I nearly finished my round of patchwork before being called again. This time, the room looked a bit more serious and the first nurse to come in gave my frontage a really good explore by hand. She said she could feel some thickening of the skin where the lump was but nothing in the lymph nodes in my armpit. After this I am spread out on a bed, padded up into position with pillows and the area concerned is painted pink. A local anasthetic follows – I am careful not to look. I think they could use some art work on the ceiling as looking at a water sprinkler nozzle gets boring fast.

The sample thing sounds a bit like a nail gun....

Four samples later it is done and they patch the hole. I get dressed and leave with a sheet of wound instructions and Matt, and a week to wait for results.

That seems like forever just now......

Friday, June 3, 2016

works

I thought I might put some of my writings for my Master of Visual Arts degree up here so there will be the odd piece of this and that to hopefully interest you :)


The mole

'Mum, why are there train tracks on the beach?'

A cool day with clouds scudding briskly across the sky. I am walking on the beach with sandals on my feet leaking the cold sand inside. Mum has warmly wrapped me against the cold of a Dunedin summer in my woolly coat and we hold hands against the gusting wind.

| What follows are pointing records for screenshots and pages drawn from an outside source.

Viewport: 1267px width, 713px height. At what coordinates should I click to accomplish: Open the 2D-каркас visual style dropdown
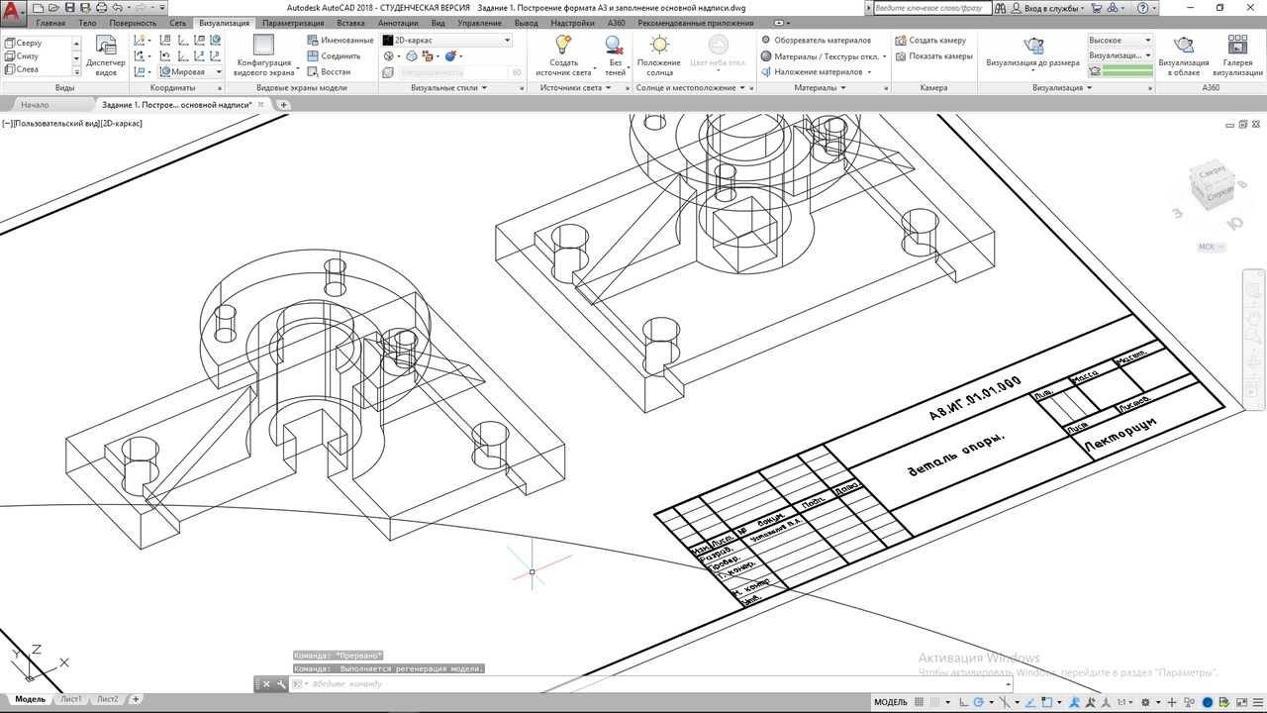(x=508, y=41)
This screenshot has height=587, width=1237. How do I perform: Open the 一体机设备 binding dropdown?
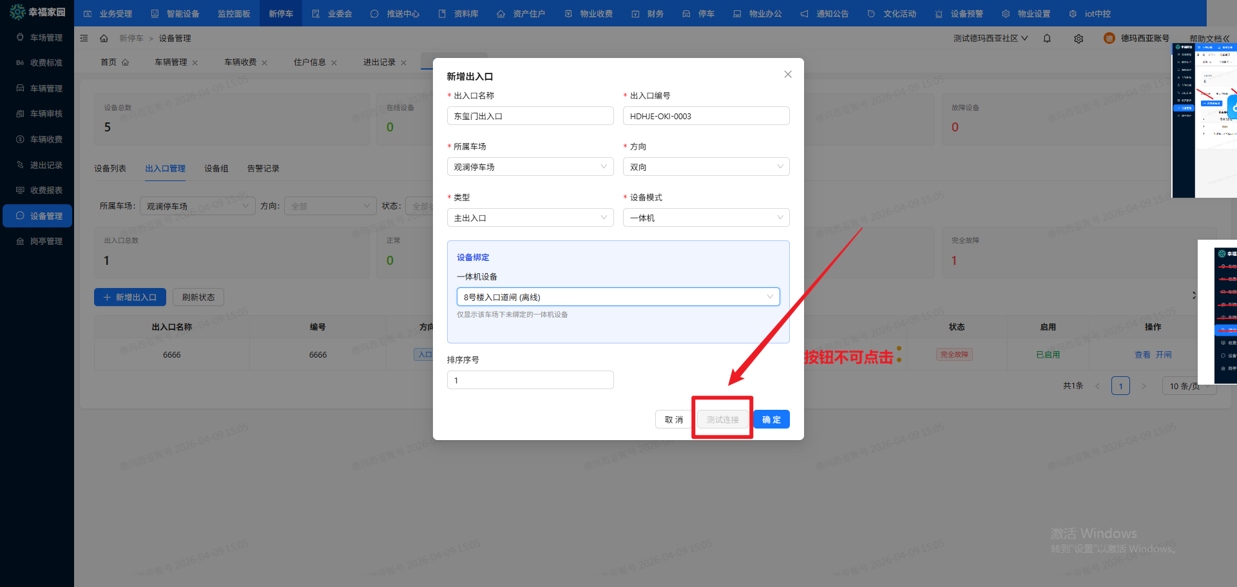[x=618, y=297]
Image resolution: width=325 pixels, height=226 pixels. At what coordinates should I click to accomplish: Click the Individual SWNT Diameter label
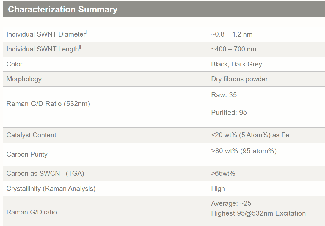click(x=46, y=34)
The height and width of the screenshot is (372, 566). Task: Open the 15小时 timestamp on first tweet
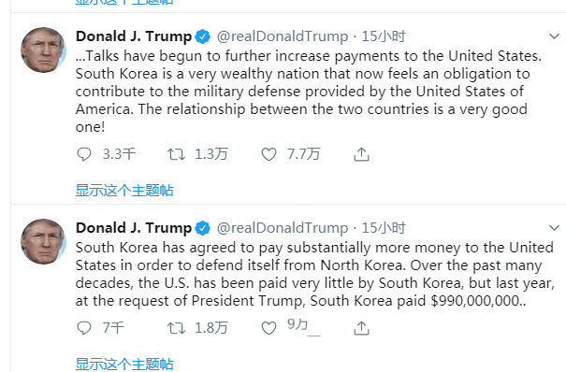pyautogui.click(x=384, y=36)
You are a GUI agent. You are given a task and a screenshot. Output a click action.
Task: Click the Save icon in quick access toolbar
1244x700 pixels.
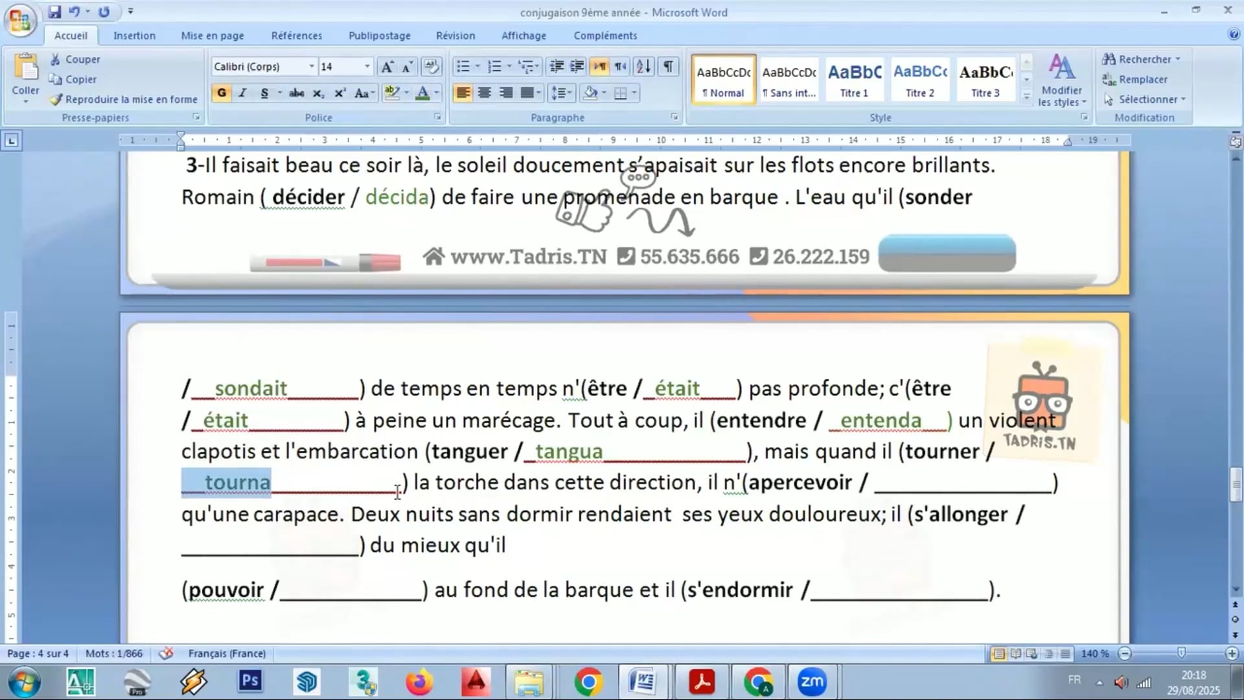coord(54,12)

We go along the road and look at the mole as it forges its way out into the boisterous waves. I am aware of the smell of seaweed, the screaming gulls overhead and the stony sand beneath my feet laced with bits of broken shell.

'There was a little train that carried the rocks out to build the mole,' said Mum

We walk out onto the causeway and look at the sea and the lighthouse and the birds. The wind whips my hair across my face.

I don't remember the rest of that walk. I was 18 months old, on holiday with my parents at Aramoana, and interested in absolutely everything.